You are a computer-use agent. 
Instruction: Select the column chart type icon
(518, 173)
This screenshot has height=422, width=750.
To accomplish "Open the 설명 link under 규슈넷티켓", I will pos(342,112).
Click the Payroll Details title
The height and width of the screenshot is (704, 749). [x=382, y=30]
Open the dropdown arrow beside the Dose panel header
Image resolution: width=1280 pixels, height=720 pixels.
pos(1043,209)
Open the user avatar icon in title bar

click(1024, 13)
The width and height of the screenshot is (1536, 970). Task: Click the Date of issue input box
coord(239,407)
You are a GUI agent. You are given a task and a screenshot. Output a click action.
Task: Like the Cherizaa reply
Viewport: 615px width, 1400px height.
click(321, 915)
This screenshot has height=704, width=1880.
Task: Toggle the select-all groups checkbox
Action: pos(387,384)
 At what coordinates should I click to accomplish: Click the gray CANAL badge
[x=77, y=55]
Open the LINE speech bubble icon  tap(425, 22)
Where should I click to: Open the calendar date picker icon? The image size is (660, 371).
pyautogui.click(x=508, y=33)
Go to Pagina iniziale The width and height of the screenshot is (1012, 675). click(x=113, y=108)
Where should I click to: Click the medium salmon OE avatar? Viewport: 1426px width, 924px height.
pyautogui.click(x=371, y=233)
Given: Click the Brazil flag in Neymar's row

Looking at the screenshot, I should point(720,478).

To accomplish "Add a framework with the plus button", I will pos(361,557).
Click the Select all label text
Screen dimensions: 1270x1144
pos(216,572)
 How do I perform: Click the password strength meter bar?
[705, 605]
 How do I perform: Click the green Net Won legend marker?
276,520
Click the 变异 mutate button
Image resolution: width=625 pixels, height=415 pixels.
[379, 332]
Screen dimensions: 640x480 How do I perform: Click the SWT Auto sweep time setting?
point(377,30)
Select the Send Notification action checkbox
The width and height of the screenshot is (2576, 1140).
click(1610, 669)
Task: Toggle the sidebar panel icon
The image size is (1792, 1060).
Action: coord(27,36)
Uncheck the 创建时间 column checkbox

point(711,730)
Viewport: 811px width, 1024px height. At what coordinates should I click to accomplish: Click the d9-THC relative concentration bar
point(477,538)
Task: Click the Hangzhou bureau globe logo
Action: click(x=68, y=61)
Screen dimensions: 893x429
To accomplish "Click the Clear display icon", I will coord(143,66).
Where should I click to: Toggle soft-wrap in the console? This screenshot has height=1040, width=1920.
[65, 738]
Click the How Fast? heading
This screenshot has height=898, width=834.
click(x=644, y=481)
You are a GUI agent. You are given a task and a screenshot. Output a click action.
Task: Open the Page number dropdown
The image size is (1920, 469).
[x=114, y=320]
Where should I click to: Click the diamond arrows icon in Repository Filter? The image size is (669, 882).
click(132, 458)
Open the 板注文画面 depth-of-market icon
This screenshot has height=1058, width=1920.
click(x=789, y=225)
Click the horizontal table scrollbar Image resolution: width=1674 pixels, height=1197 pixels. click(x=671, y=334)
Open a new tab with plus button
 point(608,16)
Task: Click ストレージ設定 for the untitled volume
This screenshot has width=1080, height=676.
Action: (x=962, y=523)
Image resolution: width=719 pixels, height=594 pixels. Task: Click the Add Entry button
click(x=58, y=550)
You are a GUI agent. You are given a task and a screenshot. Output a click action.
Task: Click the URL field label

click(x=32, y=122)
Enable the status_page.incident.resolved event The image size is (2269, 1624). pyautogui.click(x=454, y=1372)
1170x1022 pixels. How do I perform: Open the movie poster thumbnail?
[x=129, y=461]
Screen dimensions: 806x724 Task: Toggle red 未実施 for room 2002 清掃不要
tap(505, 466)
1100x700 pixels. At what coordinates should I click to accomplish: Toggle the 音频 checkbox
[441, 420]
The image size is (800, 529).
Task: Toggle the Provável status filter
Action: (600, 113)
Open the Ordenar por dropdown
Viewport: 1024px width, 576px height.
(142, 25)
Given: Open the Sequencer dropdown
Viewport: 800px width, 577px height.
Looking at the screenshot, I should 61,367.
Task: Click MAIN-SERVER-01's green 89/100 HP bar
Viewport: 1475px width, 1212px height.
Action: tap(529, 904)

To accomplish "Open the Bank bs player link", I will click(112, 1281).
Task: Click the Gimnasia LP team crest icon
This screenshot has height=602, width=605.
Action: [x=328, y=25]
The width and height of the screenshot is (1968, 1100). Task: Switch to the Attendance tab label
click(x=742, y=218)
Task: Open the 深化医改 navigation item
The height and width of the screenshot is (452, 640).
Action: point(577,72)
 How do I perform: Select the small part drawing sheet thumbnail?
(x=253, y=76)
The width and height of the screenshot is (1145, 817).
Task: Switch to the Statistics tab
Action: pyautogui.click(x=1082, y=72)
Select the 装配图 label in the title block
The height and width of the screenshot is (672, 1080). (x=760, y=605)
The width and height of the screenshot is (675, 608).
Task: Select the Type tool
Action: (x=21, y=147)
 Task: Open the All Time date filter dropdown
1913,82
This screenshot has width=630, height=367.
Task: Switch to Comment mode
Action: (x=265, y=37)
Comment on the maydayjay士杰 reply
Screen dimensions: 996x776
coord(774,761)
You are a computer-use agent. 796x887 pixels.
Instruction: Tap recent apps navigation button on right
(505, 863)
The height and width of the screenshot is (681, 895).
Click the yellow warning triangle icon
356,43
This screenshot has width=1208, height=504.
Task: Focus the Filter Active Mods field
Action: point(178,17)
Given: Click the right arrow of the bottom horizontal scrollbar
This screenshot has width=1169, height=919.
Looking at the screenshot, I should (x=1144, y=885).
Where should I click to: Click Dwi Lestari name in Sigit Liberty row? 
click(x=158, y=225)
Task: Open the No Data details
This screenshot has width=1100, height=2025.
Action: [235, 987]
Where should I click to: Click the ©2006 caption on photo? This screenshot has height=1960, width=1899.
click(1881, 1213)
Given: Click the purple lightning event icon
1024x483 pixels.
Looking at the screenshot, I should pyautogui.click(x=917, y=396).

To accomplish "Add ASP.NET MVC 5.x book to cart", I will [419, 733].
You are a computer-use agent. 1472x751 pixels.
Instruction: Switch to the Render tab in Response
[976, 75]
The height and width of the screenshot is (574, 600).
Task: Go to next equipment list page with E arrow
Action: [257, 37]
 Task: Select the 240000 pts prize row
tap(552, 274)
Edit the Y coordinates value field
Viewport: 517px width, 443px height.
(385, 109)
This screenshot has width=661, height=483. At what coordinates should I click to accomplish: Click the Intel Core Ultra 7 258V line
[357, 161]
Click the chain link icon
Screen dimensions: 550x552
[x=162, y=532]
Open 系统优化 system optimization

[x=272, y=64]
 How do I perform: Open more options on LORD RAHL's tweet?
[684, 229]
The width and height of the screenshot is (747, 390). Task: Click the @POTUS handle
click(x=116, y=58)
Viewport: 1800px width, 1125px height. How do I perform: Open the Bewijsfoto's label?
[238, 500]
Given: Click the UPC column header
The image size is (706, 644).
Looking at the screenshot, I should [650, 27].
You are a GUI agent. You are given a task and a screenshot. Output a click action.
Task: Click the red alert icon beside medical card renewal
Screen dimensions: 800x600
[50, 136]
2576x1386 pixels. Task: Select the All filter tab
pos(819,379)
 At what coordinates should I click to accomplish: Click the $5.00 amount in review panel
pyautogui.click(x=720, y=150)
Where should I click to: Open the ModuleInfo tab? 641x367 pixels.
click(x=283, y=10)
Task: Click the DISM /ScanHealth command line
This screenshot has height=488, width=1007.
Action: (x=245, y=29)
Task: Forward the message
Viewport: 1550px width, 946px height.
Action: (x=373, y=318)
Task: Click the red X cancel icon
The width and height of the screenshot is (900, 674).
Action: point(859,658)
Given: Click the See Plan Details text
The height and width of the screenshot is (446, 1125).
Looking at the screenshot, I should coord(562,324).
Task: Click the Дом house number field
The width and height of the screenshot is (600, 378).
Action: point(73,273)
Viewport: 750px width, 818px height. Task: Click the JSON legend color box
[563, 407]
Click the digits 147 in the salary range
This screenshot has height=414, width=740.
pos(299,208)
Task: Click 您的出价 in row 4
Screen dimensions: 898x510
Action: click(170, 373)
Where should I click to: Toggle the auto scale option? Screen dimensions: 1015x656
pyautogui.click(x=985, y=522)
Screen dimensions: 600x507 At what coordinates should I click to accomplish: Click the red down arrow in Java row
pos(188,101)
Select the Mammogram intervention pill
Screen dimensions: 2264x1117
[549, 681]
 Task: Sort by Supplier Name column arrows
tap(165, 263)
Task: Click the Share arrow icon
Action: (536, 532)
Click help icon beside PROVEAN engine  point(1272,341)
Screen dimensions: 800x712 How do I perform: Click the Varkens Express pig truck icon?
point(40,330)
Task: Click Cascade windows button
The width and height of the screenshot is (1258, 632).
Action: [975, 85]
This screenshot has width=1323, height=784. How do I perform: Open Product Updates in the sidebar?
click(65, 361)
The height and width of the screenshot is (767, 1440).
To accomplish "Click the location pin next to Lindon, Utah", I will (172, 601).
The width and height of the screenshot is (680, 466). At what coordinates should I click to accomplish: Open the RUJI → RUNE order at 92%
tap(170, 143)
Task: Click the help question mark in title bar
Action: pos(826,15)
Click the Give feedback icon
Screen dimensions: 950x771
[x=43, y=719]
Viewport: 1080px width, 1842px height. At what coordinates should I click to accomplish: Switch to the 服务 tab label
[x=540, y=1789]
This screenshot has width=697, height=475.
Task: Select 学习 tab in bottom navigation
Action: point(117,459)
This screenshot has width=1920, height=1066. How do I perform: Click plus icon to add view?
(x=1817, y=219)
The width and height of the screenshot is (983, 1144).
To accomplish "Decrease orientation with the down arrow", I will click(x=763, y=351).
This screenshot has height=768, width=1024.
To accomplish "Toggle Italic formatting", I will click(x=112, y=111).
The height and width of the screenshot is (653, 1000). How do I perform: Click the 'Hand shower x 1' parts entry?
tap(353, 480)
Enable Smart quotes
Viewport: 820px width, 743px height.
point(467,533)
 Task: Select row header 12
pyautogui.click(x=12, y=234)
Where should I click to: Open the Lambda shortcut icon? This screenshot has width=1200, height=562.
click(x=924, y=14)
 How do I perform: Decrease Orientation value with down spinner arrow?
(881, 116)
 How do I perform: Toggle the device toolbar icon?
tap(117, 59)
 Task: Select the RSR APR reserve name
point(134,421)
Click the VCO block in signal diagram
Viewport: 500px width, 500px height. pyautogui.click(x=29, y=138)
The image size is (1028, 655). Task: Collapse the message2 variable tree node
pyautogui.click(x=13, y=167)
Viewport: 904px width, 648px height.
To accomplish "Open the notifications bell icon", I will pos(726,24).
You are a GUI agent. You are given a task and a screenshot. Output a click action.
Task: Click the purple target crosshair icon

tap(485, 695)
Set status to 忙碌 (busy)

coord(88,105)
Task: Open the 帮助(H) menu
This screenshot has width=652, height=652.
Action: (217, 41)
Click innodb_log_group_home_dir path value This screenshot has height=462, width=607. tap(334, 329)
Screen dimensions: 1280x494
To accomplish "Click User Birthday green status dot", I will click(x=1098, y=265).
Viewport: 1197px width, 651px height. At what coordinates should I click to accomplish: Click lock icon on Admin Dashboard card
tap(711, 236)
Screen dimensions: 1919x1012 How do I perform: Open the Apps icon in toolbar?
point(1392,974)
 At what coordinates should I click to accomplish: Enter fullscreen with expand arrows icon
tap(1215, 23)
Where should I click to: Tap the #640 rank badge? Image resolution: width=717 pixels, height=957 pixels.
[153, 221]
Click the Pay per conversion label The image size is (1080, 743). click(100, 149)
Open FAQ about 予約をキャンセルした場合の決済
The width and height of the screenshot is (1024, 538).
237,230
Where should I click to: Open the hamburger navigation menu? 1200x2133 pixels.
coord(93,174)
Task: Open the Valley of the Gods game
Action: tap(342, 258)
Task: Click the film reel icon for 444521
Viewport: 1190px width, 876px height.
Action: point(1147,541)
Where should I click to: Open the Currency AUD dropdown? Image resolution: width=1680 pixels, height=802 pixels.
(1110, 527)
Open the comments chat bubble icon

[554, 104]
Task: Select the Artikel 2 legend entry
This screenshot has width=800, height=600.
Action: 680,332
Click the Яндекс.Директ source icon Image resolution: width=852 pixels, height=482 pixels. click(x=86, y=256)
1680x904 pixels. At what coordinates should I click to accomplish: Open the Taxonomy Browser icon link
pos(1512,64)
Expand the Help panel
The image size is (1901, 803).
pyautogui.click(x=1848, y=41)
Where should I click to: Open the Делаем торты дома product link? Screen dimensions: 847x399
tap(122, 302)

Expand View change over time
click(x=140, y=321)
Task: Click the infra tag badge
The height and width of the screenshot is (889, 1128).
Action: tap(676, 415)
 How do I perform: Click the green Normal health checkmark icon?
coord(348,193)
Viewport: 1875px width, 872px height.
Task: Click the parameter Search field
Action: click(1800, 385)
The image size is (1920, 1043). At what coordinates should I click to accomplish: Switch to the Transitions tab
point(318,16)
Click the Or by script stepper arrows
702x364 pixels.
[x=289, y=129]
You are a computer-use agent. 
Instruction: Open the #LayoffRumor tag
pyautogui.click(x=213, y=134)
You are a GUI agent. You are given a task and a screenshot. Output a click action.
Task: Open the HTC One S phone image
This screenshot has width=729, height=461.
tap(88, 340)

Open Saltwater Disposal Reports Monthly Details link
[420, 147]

******************************

BRIEF: Reproduce exactly the section above that begins at the line containing "Expand View change over time" and ends at the line containing "Task: Open the HTC One S phone image", leaving out all other lines.

WRITTEN RESPONSE:
Expand View change over time
click(x=140, y=321)
Task: Click the infra tag badge
The height and width of the screenshot is (889, 1128).
Action: tap(676, 415)
 How do I perform: Click the green Normal health checkmark icon?
coord(348,193)
Viewport: 1875px width, 872px height.
Task: Click the parameter Search field
Action: click(1800, 385)
The image size is (1920, 1043). At what coordinates should I click to accomplish: Switch to the Transitions tab
point(318,16)
Click the Or by script stepper arrows
702x364 pixels.
[x=289, y=129]
You are a computer-use agent. 
Instruction: Open the #LayoffRumor tag
pyautogui.click(x=213, y=134)
You are a GUI agent. You are given a task and a screenshot. Output a click action.
Task: Open the HTC One S phone image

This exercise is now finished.